Whether you are a young professional, a freelancer, a family, a recent graduate, or a retiree, adapting the 50/30/20 rule to your specific needs can pave the way to financial success and long-term stability. By understanding the intricacies of the 50/30/20 rule, exploring real-life examples, and adapting the rule to your unique financial situation, you can master your personal finances and achieve your financial goals.

Remember, financial success is a journey, not a destination. It requires discipline, patience, and a willingness to adapt to changing circumstances. By embracing the 50/30/20 budgeting rule and making it your own, you can take control of your financial future and build a life of abundance and security. So, start today, and take the first step towards mastering your personal finances with the 50/30/20 budgeting rule.
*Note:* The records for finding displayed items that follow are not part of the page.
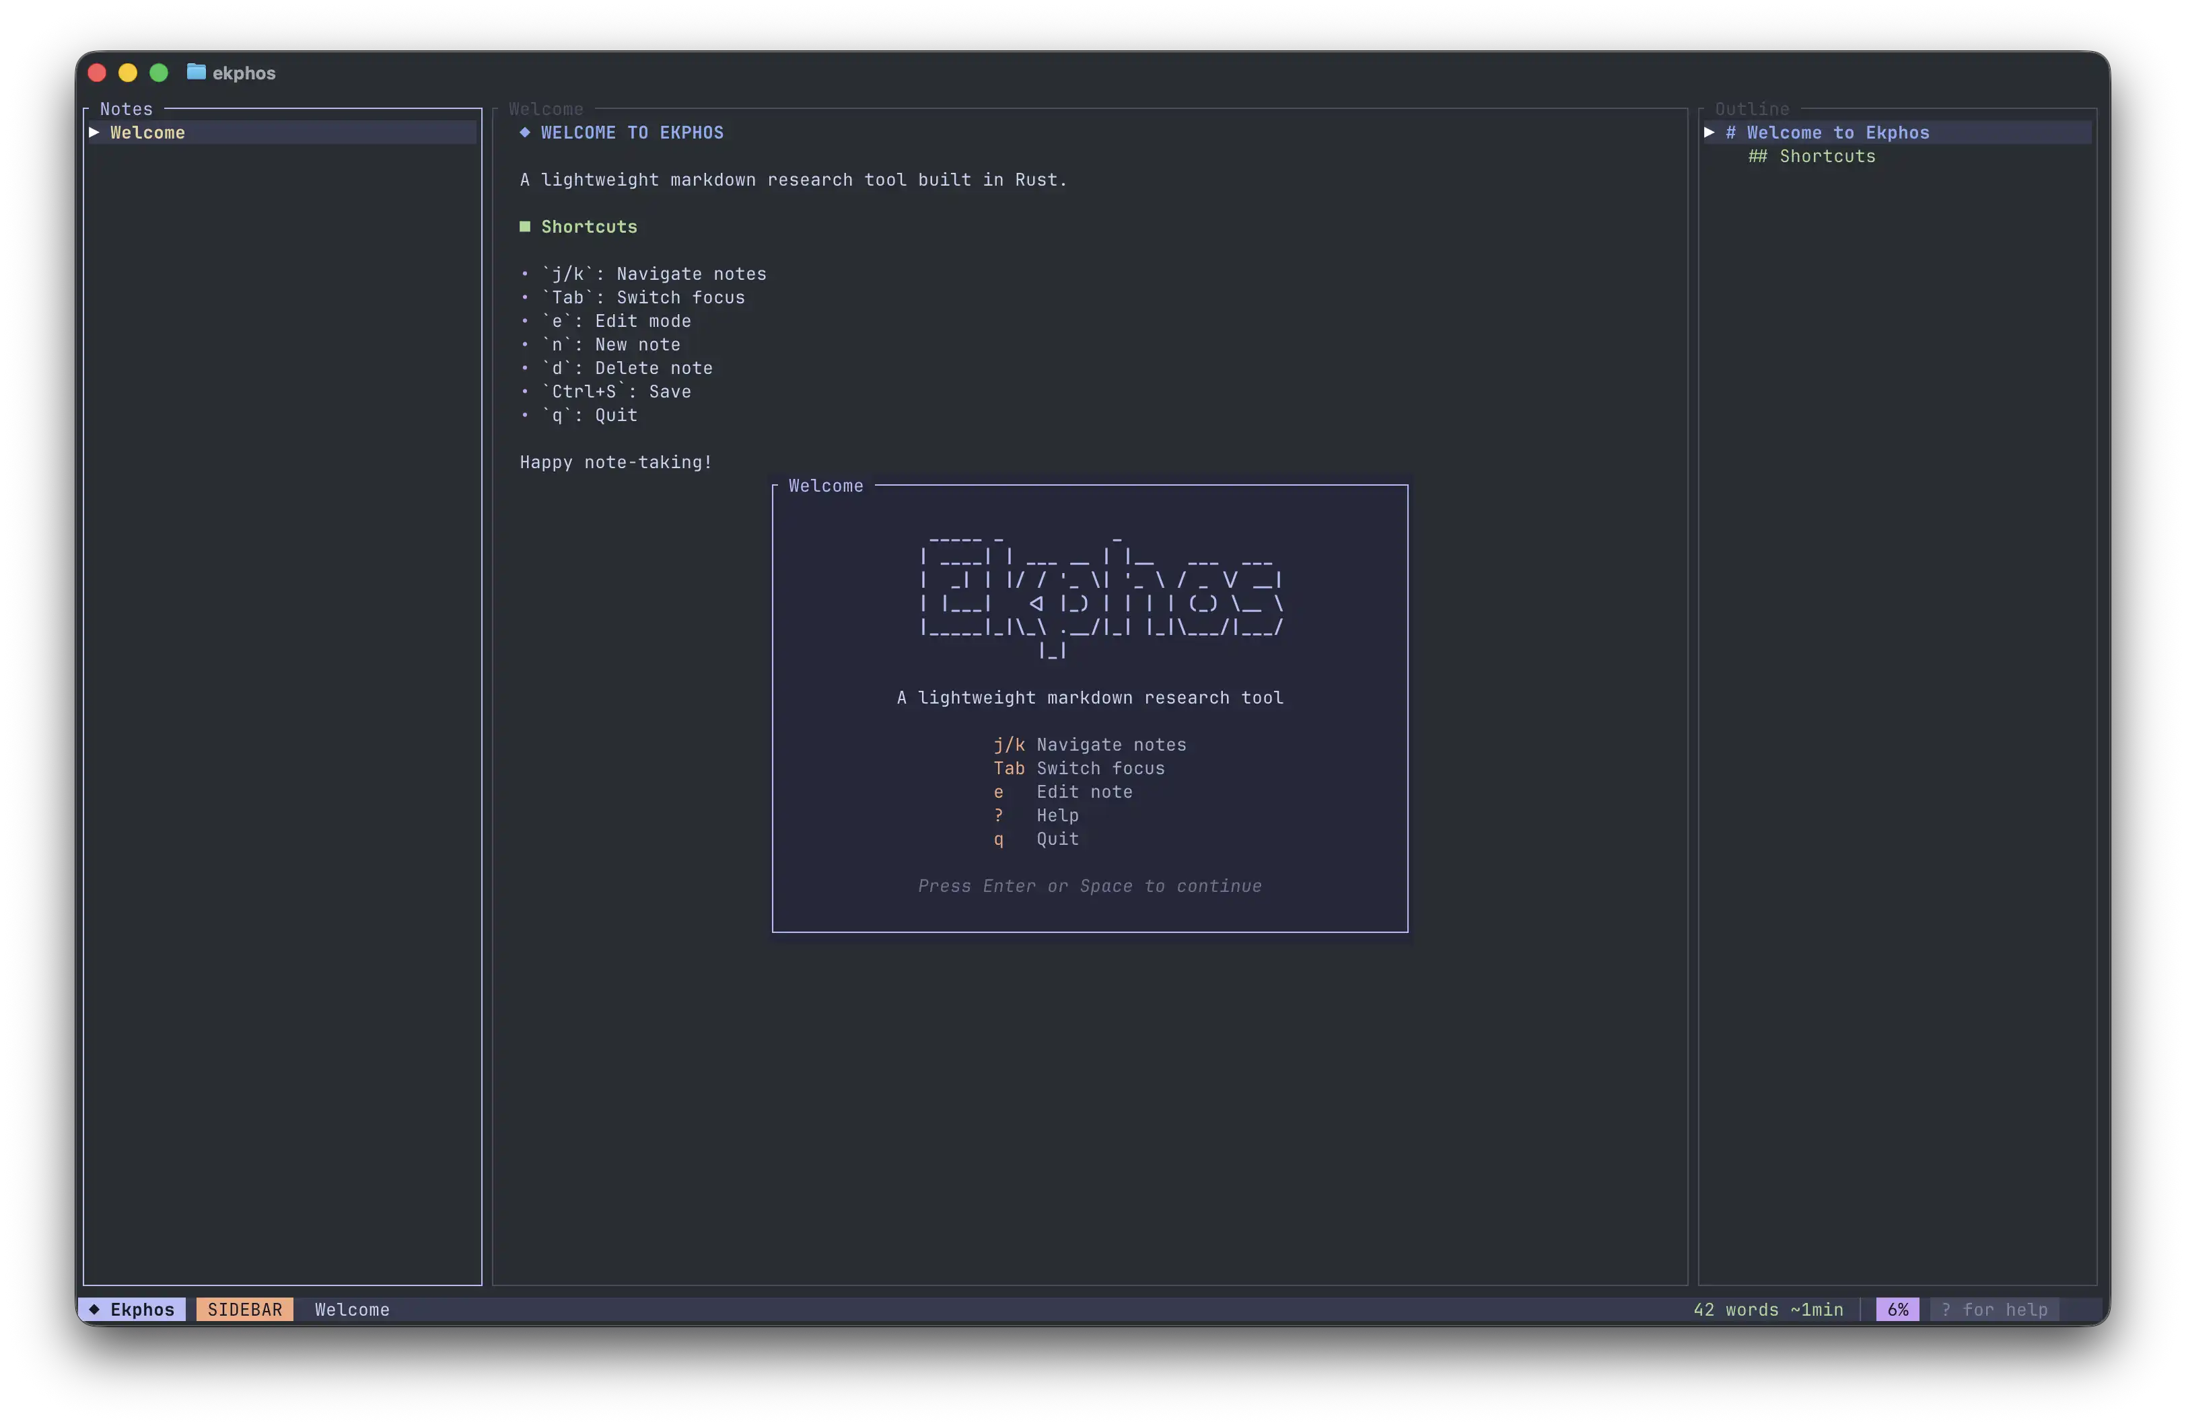Screen dimensions: 2186x1426
Task: Click the folder icon beside the ekphos title
Action: [x=196, y=72]
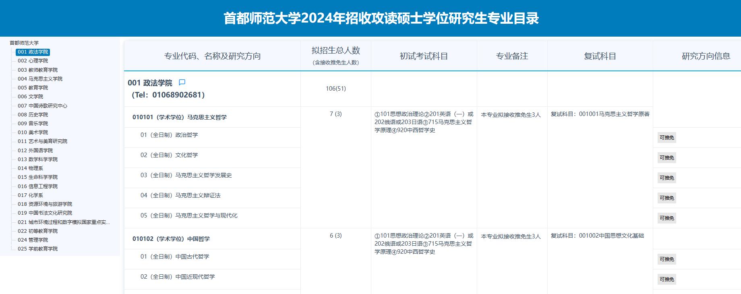Click 可推免 tag for 文化哲学 direction
The height and width of the screenshot is (294, 741).
pos(666,158)
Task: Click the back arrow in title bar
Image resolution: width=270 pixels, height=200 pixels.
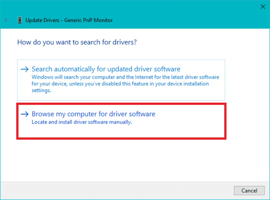Action: click(6, 20)
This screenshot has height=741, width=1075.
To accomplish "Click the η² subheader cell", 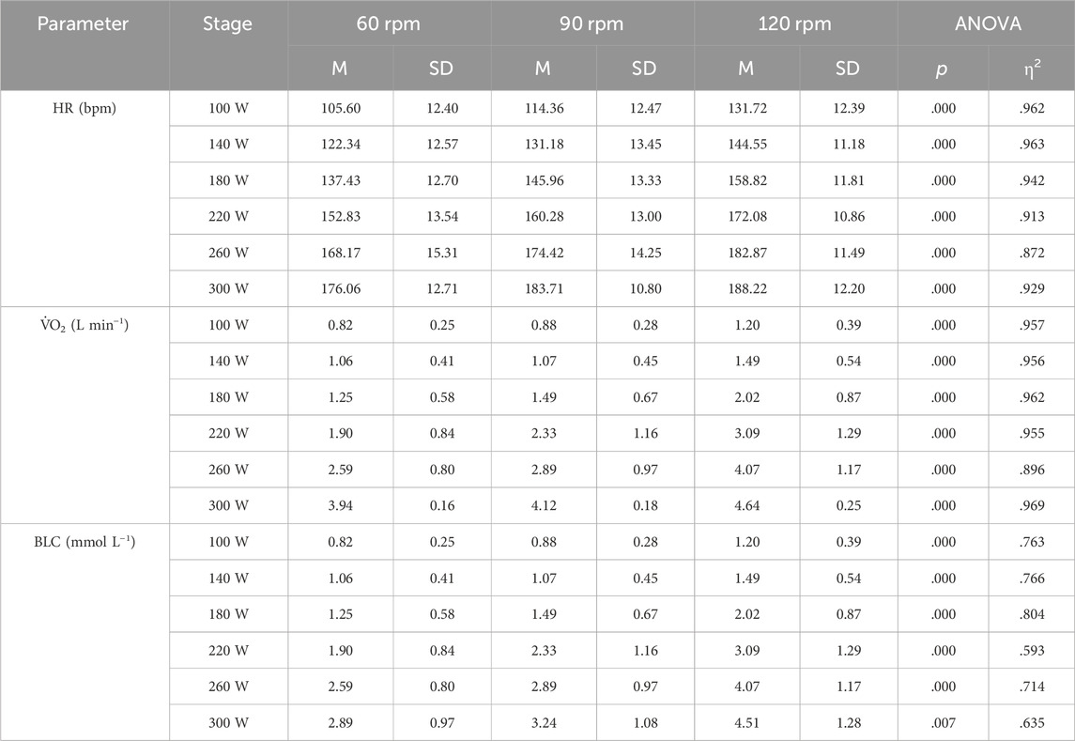I will (x=1032, y=68).
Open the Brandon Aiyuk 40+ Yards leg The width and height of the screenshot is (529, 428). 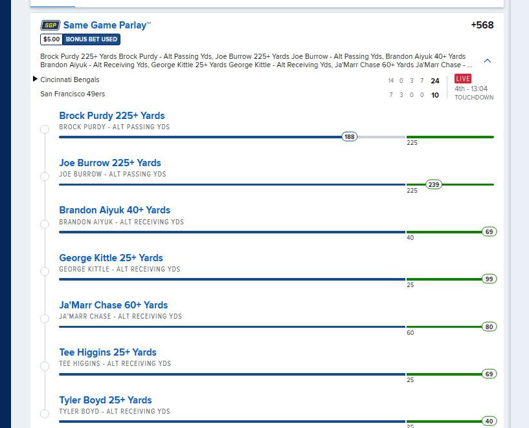[115, 210]
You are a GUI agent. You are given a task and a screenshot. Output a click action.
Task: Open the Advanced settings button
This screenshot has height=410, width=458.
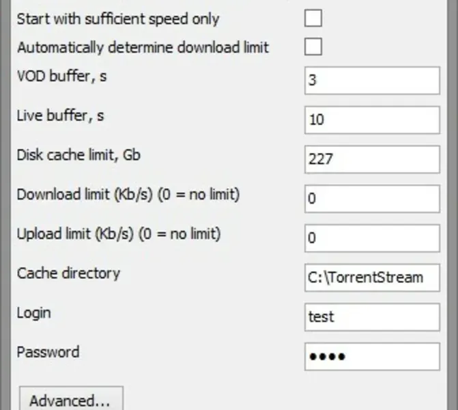click(x=71, y=400)
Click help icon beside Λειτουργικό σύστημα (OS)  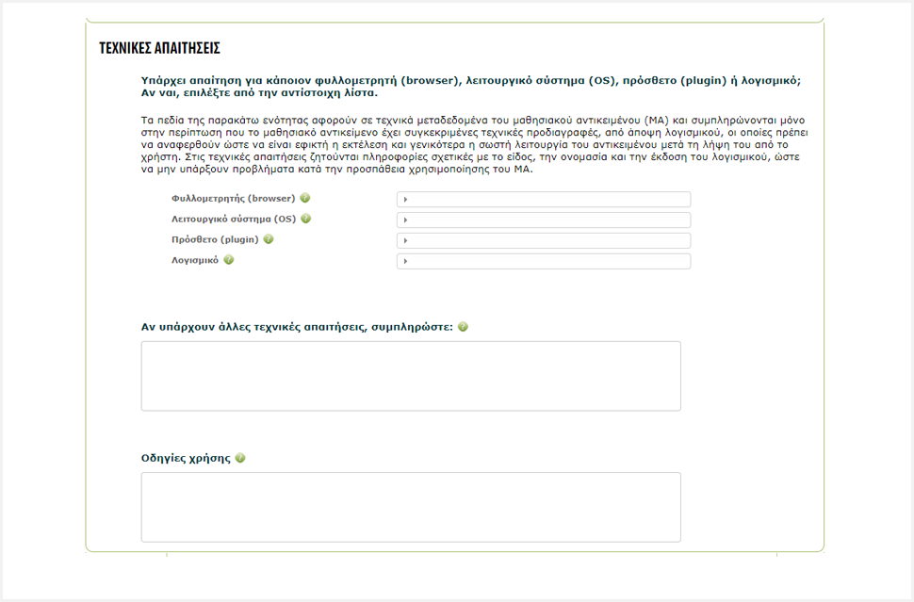[306, 220]
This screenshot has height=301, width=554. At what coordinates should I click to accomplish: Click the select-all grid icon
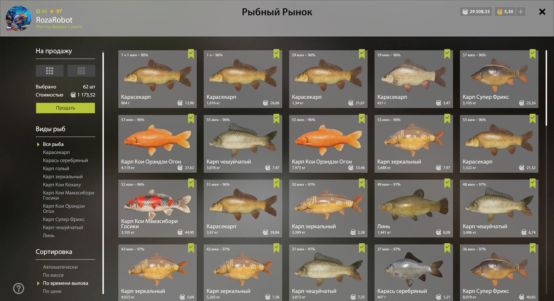50,71
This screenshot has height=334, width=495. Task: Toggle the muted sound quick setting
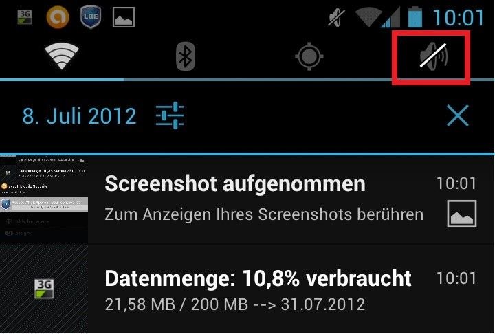433,56
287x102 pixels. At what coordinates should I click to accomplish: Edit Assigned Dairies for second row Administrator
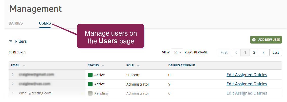coord(247,84)
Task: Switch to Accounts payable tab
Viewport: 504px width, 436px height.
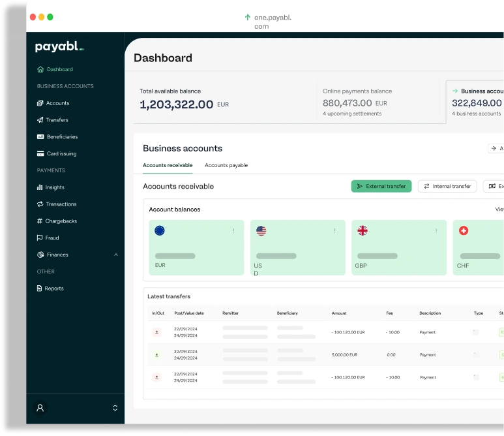Action: click(226, 166)
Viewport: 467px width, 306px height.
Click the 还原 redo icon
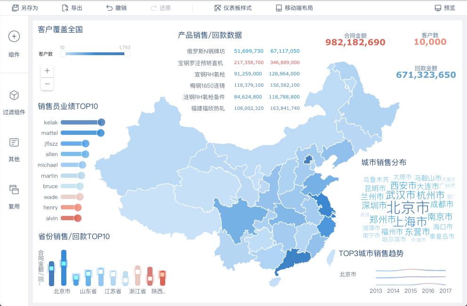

Your future self will thank you.

In addition to the 50/30/20 rule, consider incorporating advanced budgeting techniques, leveraging technology, and setting financial goals to build wealth and achieve long-term financial success. With the right mindset, tools, and strategies, you can master your personal finances and build a life of abundance and security. So, start today, and take control of your financial future with the 50/30/20 budgeting rule.